One parent said: “They're pushing all the responsibility on him. He is dead now and we can't ask him anything. And they won't even let the reporters, including our own from Hunan and Guangdong, come.” Another added: “The kids died unjustly. They're letting all the bad people off the hook.”
According to one of the last reports from of the village, some 2,000 villagers from Fanglin and surrounding villages staged a demonstration on March 9, against the claims of Beijing and to demand that the local officials be brought to justice.
A widespread practiceThe tragedy in Fanglin and the government's whitewash underscore the fact that the Beijing bureaucracy has nothing to do with socialism. Over the last two decades, the regime has been rapidly removing any constraints on the capitalist market and the inflow of foreign investment—a process that has led to a deepening social divide and the reintroduction of the most brutal forms of exploitation.
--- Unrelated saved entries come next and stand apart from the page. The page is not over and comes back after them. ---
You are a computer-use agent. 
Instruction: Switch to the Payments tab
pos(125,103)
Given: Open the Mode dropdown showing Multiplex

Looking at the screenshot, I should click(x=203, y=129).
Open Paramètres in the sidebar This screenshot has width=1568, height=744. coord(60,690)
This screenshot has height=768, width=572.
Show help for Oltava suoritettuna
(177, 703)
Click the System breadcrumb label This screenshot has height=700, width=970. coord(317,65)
Layers of the bureaucracy and their associated capitalist entrepreneurs have made huge fortunes and can afford the best of education for their children. But public education for the vast majority of children has been badly eroded and the lack of funding has forced many schools to hire out their students as cheap labour.
The Chinese government once claimed to provide nine years of free education to all children. Since the early 1990s, however, Beijing has ended that guarantee and made provincial governments responsible for funding schools in the rural regions where the bulk of the population still live. The national government's education budget is overwhelmingly used for the wealthier urban areas and especially for higher education. Over one-third of national education funding is allocated to colleges and universities, which are attended by just 0.5 percent of the population.
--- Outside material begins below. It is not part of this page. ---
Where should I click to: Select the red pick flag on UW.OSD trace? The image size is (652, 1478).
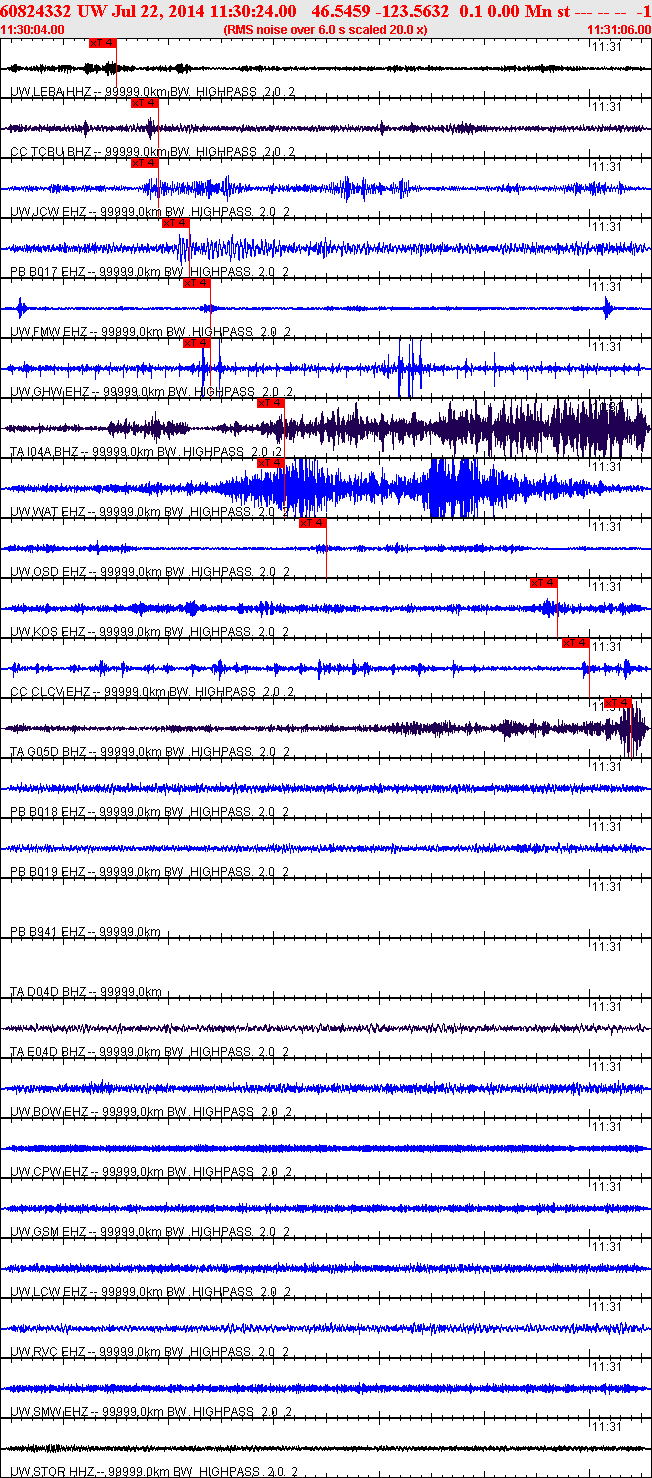point(313,523)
China will spend just 2.4 percent of Gross Domestic Product (GDP) on education this year or 21.9 billion yuan ($2.6 billion)—one of the lowest levels in Asia. By comparison, the average spending on education in so-called developing countries is 4.1 percent of GDP, and 5.3 percent in developed countries.
Provincial and local governments have put the burden of education onto parents in the form of school fees and levies. While schools that cater for the children of the political and new business elite have been able to raise funds through political connections and fees, schools in working class neighbourhoods and rural areas have found it more difficult.
The average fee in a rural school is 300 yuan, a huge burden when the average rural income is just 2,000 yuan. Even the official media admit that as many as five million children between the ages of 7 and 11, most of them girls, do not go to school because their parents cannot afford it. Many rural schools employ untrained teachers as their wages are lower. There are numerous reports in regional Chinese papers of rundown school buildings, shortages of paper and other stationery, and other symptoms of a general crisis in the education system.
The Chinese government has directed schools short of funds to raise finances by establishing commercial enterprises—a practice that has become very widespread. In 1996 the official New China News Agency published a story praising what it called “school businesses.” The report boasted that enterprises run by primary and secondary schools had generated $US37 billion from 1991 to 1995, with an annual growth rate of 33.2 percent. It stated that 710,000 primary and secondary schools, or 93 percent of all schools in China had some sort of commercial enterprise.
The huge profits, of course, are generated by the cheap labour of children, often carrying out dirty and sometimes dangerous tasks. Chinese schools breed pigs, maintain farms, operate market stalls, sew, clean, or, in at least one area, assemble fireworks. The bulk of the profits do not flow to the students, parents or even the schools but to the various local officials and entrepreneurs involved. The Fanglin tragedy provides a glimpse of the awful consequences for the children and their families.